Suzelle;3395396 a dit :Premièrement, parce que le sexe ne représente pas la même chose pour tout le monde, et que c'est bien là l'une de nos libertés les plus primordiale : décider de comment on voit le sexe et de comment on vie sa sexualité. Si une fille/une femme décide que pour elle, le sexe est indissociable des sentiments, c'est son droit, société ou pas société.
Ah mais ça on est bien d'accord, on devrait pouvoir être libre de considérer notre sexe comme bon nous semble! Saut qu'en l'état actuel des choses, on ne nous laisse pas tellement le choix : combien de fois j'ai vu "vagin" être désigné par "intimité"? Et ça n'est qu'un exemple parmi tant d'autres (au passage, je pense qu'on gagnerait à être un peu moins pudibond avec ce mot, histoire de le rendre un peu moins tabou).
Par contre je ne comprends pas trop le rapport avec l'association sexe/sentiment... On peut très bien associer sexe et sentiments sans pour autant estimer que le vagin représente l'intimité...
Là encore, on est d'accord, le viol représente une négation non seulement du consentement, mais aussi du statut de personne de la victime. Cela étant, on peut estimer qu'il en va de même pour d'autres types d'agressions non-sexuelles... Alors comment expliquer que la honte, le sentiment d'être sale, souillée, soient intrinsèques au viol et pas au fait de se faire rouer de coups par exemple?Ensuite, parce que même sans la dimension que je viens d'évoquer, j'ai l'impression qu'il y a un truc auquel on ne pense pas : comment ne pas se sentir "sale", "souillée", quand un être tierce, sans droit de décision sur nous, nous utilise comme un objet sexuel pour satisfaire son plaisir ? Comment ne pas se sentir blessée dans son honneur et dans son amour propre quand on vient de se faire littéralement utiliser, et ainsi, mis face à pas mal d'horreur ? Non, ce n'est pas normal, personne ne devrait avoir a se sentir honteuse et blessée d'avoir été violée, tout simplement parce que c'est l’agresseur qui est tombé plus bas que terre.

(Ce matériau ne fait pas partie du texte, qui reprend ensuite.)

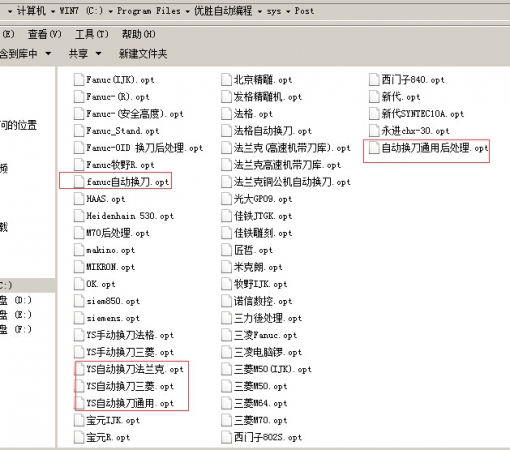Click the fanuc自动换刀.opt file icon
The image size is (510, 450).
(79, 182)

Mais c'est compréhensible, et on ne peut pas toujours tout remettre sur le dos de la société qui nous influence, parce que desfois, ça va plus loin que ça.

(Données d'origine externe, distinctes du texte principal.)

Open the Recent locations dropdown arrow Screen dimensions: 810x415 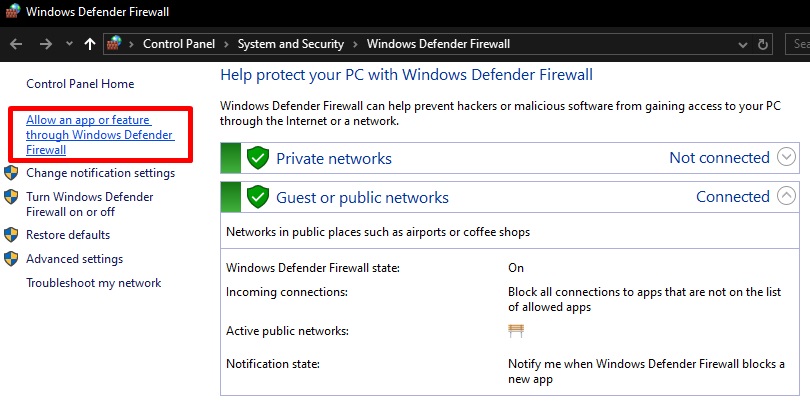pos(68,44)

J'irais même plus loin : par quoi est inspirée la honte de façon générale? Par le regard des autres, qu'il soit extérieur ou qu'on se le soit approprié via l'intériorisation de normes et codes sociaux. La honte ça n'est pas un sentiment "inné", il est nécessairement induit par la vie en société et par la transgression de ses règles. La honte est aussi intimement liée à la culture, d'un pays à l'autre on n'aura pas honte des mêmes choses.
Pour prendre un exemple tout con : se curer le nez dans l'absolu, ça n'a rien de honteux! Mais si tu le fais, tu auras un sentiment de gène parce que tu sais que c'est communément perçu comme sale et malpoli. Et tu n'a pas besoin qu'une tierce personne t'en fasse la remarque, tu as intériorisé le fait que c'est une attitude socialement réprouvée et tu deviens ton propre juge (j'ai pris l'exemple du curage de nez, mais s'il ne te convainc pas, tu peux en insérer un autre à la place).
Si j'applique ce raisonnement au viol, une pénétration forcée inspire de la honte à la victime parce qu'elle a intériorisé une certaine conception de son propre corps et de la sexualité instillée par l'éducation, par son environnement et par la société dans son ensemble.
Un viol peut inspirer de la colère, un sentiment d'injustice, de la tristesse,... mais un sentiment de honte alors qu'on est victime? Ca interroge, quand même! Non, on ne peut pas reprocher aux victimes d'éprouver cette honte, par contre on peut s'indigner contre une société qui, par le regard qu'elle porte sur la sexualité et le corps féminins, contribue à inspirer, voire cautionne ce sentiment de honte.
Pour finir, je préfère croire que la société a sa part de responsabilité dans tout ça, plutôt que de devoir m'incliner devant le fait qu'une pénétration forcée entraine "naturellement" un sentiment de honte. Parce que les représentations sociales et culturelles, elles peuvent être déconstruites et évoluer.